Court Opinion

ID: 6875934
Source: CourtListenerOpinion
Date Created: 2022-07-23 21:07:47.379453+00
Date Added: 2024-06-11T16:05:29.759178
License: Public Domain

HANEY, Circuit Judge
(concurring).
I concur in the result obtained by Judge STEPHENS. I think there is only one debatable point raised, and that is whether or not the admission of evidence showing appellant’s work record prior to the judgment in the first trial was reversible error. I can see no materiality of such evidence in the instant case. It seems to me that evidence that a person did work at one time is entirely irrelevant to an issue as to whether he was able to work ten years later. Furthermore, since it was adjudicated once that such work record was insufficient to negative permanent and total disability arising shortly after the work was performed, it seems wholly unreasonable to say that such work record tended to negative permanent and total disability arising some ten years later.

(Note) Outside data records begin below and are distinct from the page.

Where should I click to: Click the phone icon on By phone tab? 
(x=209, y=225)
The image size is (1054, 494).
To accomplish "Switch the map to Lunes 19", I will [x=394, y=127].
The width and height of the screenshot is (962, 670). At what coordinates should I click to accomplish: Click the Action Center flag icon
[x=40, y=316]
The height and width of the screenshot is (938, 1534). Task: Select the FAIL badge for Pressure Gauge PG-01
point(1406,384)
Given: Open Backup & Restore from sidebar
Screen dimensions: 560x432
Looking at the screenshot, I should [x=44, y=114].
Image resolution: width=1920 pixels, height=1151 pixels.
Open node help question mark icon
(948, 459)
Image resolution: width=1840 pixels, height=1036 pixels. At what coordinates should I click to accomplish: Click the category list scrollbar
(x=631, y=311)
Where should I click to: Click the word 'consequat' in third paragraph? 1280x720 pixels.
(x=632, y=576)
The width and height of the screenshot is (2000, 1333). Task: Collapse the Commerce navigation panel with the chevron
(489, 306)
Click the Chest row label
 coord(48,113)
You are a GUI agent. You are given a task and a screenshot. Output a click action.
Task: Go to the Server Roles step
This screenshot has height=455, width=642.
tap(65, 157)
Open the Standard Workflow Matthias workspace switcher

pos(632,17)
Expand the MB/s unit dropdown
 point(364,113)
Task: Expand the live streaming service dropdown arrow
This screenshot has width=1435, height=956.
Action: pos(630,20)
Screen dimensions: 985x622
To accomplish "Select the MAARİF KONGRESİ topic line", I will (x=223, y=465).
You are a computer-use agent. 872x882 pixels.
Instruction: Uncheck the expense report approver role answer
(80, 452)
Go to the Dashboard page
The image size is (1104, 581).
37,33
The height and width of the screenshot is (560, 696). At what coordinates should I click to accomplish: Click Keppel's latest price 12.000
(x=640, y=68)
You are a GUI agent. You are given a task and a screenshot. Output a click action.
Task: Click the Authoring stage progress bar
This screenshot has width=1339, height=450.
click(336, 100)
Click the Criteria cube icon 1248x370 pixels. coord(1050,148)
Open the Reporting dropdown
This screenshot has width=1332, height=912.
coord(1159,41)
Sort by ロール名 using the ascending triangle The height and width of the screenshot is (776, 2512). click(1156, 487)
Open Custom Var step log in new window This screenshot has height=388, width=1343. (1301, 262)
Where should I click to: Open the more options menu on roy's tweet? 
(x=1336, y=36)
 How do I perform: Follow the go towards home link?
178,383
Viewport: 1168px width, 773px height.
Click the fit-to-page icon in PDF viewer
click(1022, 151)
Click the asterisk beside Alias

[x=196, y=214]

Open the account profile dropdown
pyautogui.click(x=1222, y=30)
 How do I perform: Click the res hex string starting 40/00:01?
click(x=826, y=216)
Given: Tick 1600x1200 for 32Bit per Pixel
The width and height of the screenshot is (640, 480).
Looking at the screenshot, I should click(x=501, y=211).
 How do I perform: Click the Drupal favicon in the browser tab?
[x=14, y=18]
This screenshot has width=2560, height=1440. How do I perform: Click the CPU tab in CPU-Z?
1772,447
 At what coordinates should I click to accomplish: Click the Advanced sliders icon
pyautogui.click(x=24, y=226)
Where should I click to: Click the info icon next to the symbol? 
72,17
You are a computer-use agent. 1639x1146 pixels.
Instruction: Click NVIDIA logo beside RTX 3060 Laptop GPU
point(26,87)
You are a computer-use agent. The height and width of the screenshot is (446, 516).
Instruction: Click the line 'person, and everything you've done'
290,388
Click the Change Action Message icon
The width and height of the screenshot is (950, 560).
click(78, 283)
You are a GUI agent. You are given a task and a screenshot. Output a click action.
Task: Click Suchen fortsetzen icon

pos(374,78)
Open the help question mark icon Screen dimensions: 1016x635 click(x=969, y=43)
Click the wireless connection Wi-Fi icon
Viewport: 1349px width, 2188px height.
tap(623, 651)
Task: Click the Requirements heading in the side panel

*142When the court below admitted the evidence, it said that such evidence was “admitted for the purpose of throwing light on the plaintiff’s present ability to follow a gainful occupation * * * and will be disregarded by the jury for any and all other purposes.” The court again instructed the jury that such evidence was “received only as it may have evidentiary effect upon the issue in this case.” The jury was not compelled to consider such evidence at all. The effect of the instruction was, I think, that the jury might, but was not compelled to, consider such evidence if it served as an explanatory background for the evidence on the issue presented. T think the instruction could be easily followed by the jury, and that the admission of the evidence, as limited by the instructions, was not reversible error.